On a commercially available mannequin head, the Artec Eva handheld scanner performed comparably to the standard Vectra system on root-mean-square error (RMSE) analysis (p=0.282). The Sense 3D device, on the other hand, showed significantly higher whole facial deviations relative to reference imaging system (p<0.0001). [J Plast Reconstr Aesthet Surg 2020;73:141-148]
Surface-to-surface comparisons showed that for both test devices, mean deviations at all aesthetic units never exceeded 1.0 mm RMSE. Such deviations, however, generally tended to be greater in magnitude for the Sense 3D device than the Artec Eva model.
Accuracy of the mobile scanners was also evaluated in 30 volunteers (aged 20–57 years; 50 percent female). Self-comparative 3D surface imaging showed that both the Artec Eva and Sense 3D systems returned readings that were significantly different from the Vectra reference system. Repetition errors were significantly smaller with the Artec Eva device (p<0.001), while whole facial deviations were greater with Sense 3D (p<0.001).
In the volunteer test, both handheld devices remained below the 1.0-mm RMSE threshold at all aesthetic subunits and for the whole face. Mean deviations for the Artec Eva system were also kept below 0.5 mm RMSE at all regions but one (eye region: 0.673±0.219 mm RMSE). In the Sense 3D scanner, all but three subunits had mean deviations above 0.5 mm RMSE.
Researchers then evaluated the performance of the handheld devices in patients undergoing rhinoplasty. In both cases, intraoperative images were acquired in a supine position and were compared to preoperatively obtained scans by the reference Vectra system. Mean imaging duration was 25.3±5 seconds.
At the nose region, the scans obtained by the Artec Eva during the procedure showed a surface deviation of 0.438±0.096 mm RMSE relative to Vectra images. The Sense 3D device performed worse, with an average deviation of 0.972±0.265 mm RMSE.
“A potential future clinical relevance of scanners could be demonstrated by their novel intraoperative use,” said the researchers. “This method can offer a reliable preoperative overlay or 3D simulation on the surgical field as a further step towards objective documentation or assisted decision making.”

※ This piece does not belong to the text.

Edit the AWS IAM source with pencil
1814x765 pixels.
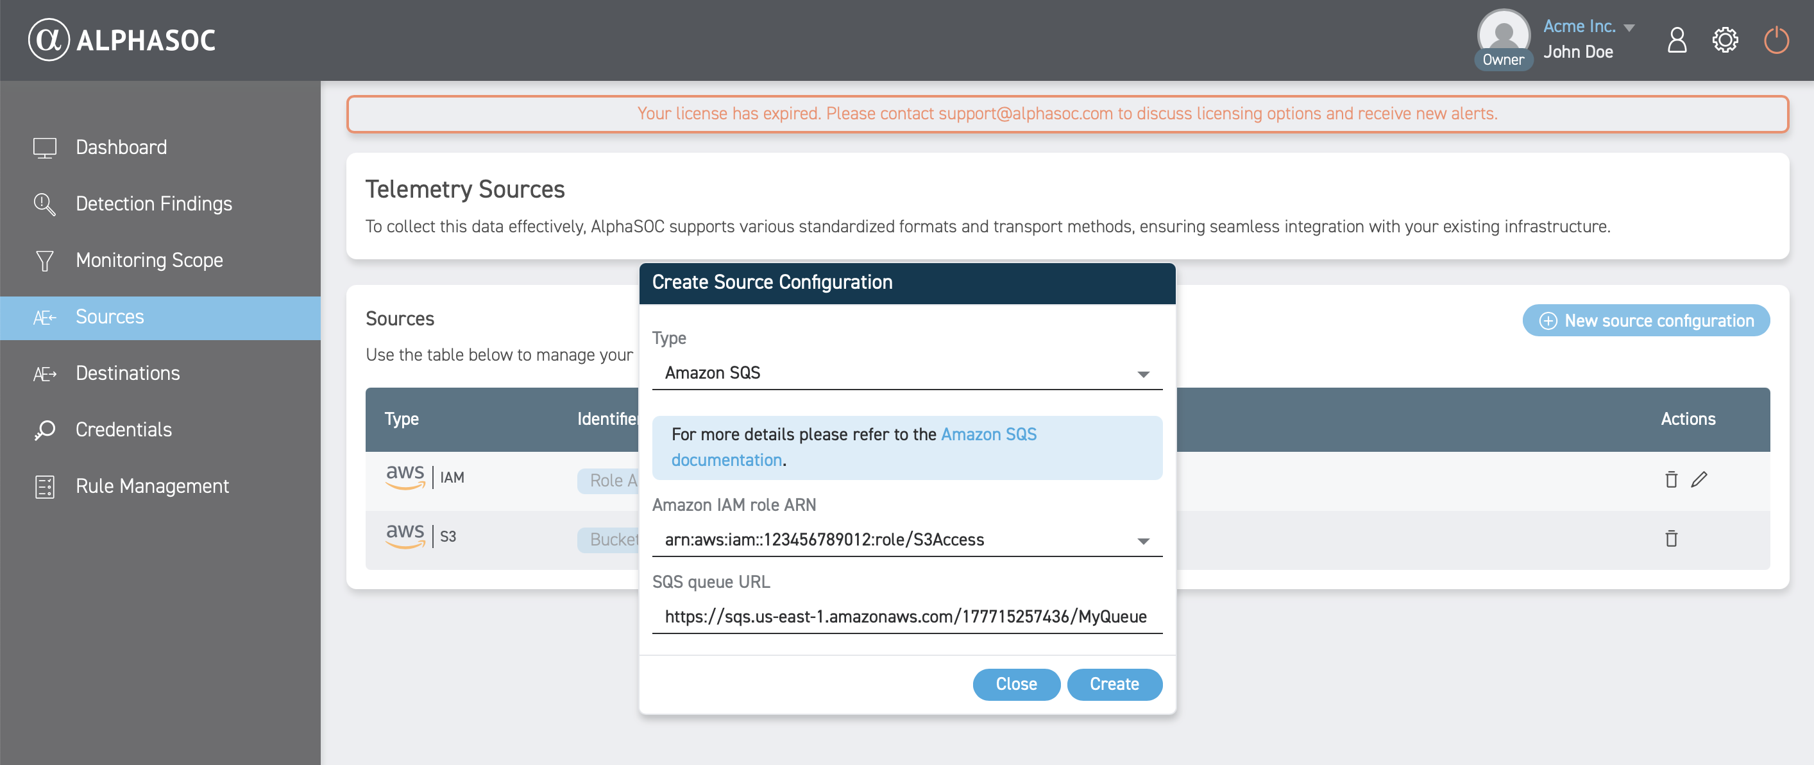coord(1699,480)
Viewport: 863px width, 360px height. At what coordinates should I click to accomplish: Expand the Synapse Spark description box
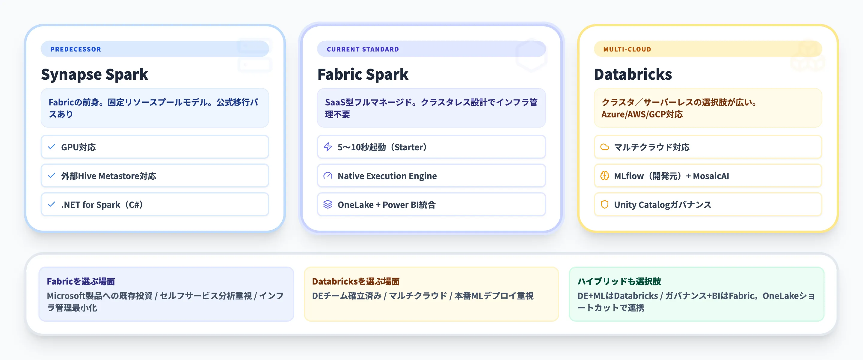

“Further studies are required to evaluate the accuracy and reproducibility of the device and the intraoperative qualities regarding objectiveness of 3D surface imaging when compared against subjective surgeon’s reported assessments,” they added. “Future intraoperative application also has to be critically compared to securely established methods aiding in rhinoplasty procedures, such as the use of intraoperative guides.”